Faites de cette division le charmant moyen

D’une heureuse unité joyeusement accrue

Par l’attraction de l’air palpitant entre vous deux.

Mais si tu voulais abandonner ce monde chagrinant,

Insoucieuse du noir gémissement du monde d’en bas

Traverse l’isthme, saute par-dessus le flot,

Annule ton contrat avec la Force qui peine,

Renonce au lien qui t’unit à l’espèce terrestre,

Rejette ta sympathie pour les cœurs mortels.

Lève-toi, défend le droit que ton esprit a conquis:

Abandonnant le fardeau de ce souffle éphémère

Sous le regard glacé des étoiles indifférentes

Laissant à terre ton corps d’emprunt,

Monte, Ô âme, dans ta maison bienheureuse.

Ici, sur le terrain de jeu de l’Enfant éternel

Ou bien dans les domaines que suivent les sages Immortels

Vagabonde avec tes splendides compagnons sous des ciels

Allumés spirituellement par un soleil qui jamais ne se couche,

Comme vivent les dieux qui ne se soucient point du monde

Et ne partagent pas le labeur des forces de la Nature:

Absorbés dans leur propre extase ils demeurent.

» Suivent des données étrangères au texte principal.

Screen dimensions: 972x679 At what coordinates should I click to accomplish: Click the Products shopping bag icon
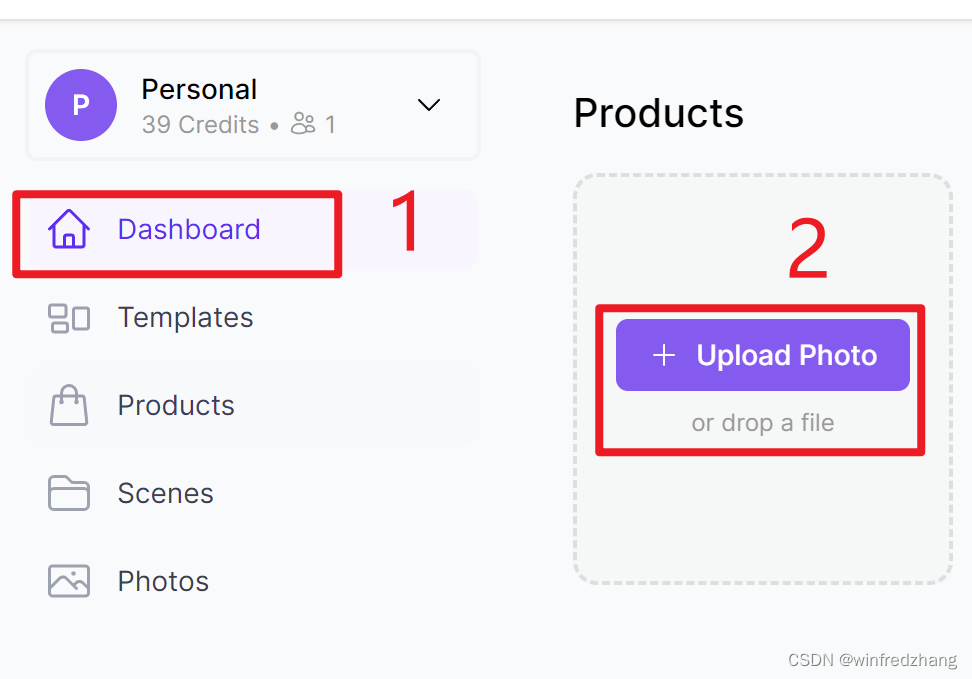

Rejette le mythe ambigu des désirs de la terre,

Ô immortelle, monte à la félicité.”

Savitri dans son cœur tranquille écoutait encore

L’harmonie de la voix enchanteresse

Une joie se déversait qui dépassait celle de la terre et celle des cieux,

La béatitude d’une éternité inconnue,

Un ravissement de quelque Infinitude qui attendait.

Dans les yeux écarquillés de Savitri, un sourire est venu perler,

Le sûr messager de la félicité

Tel le premier rayon de soleil du matin

Perlait entre deux fontaines de lotus au réveil:

“Ô assaillant de l’âme humaine avec la vie et la mort

Et le plaisir du monde et la douleur et le Jour et la Nuit,

Tentateur du cœur de l’homme, avec le leurre lointain des cieux,

Éprouveur de nos forces avec l’intime toucher de l’enfer,

Je ne grimpe pas à ton Jour perpétuel,

De même que j’ai fui ta Nuit éternelle.

À moi qui ne me détourne pas de ton Chemin terrestre,

Rends-moi l’autre moi-même que ma nature demande,

Tes espaces n’ont pas besoin de lui pour aider leur joie;

La Terre a besoin de son esprit de beauté créé par toi

Pour prodiguer en bas le délice comme un filet d’or.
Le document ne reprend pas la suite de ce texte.